▸ **EXERCISE DETAILS**
Gather every line below where "agent" appears.

▸ **EXERCISE INPUT**
━━━━━━━━

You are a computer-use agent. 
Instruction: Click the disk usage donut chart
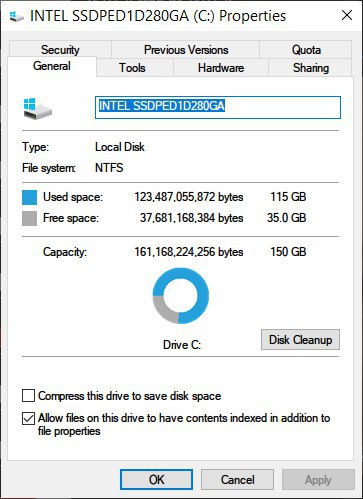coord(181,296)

━━━━━━━━

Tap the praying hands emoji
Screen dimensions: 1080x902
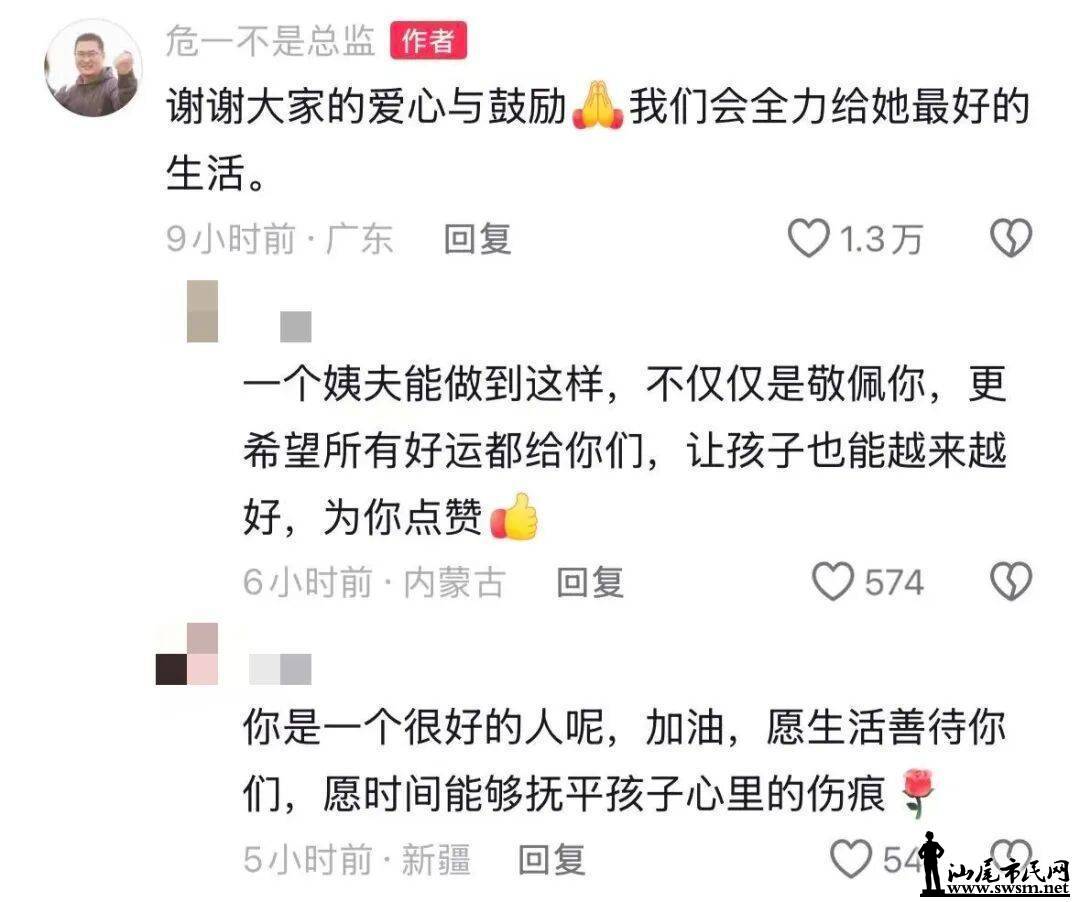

━━━━━━━━

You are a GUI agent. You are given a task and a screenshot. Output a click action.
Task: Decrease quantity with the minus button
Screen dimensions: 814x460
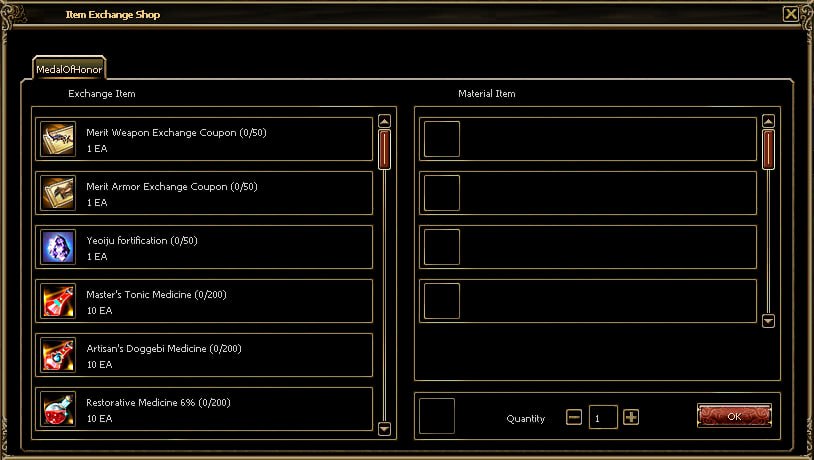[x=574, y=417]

━━━━━━━━

▸ **RESULT BELOW**
You are a computer-use agent. 
You are a GUI agent. You are given a task and a screenshot. Output a click action.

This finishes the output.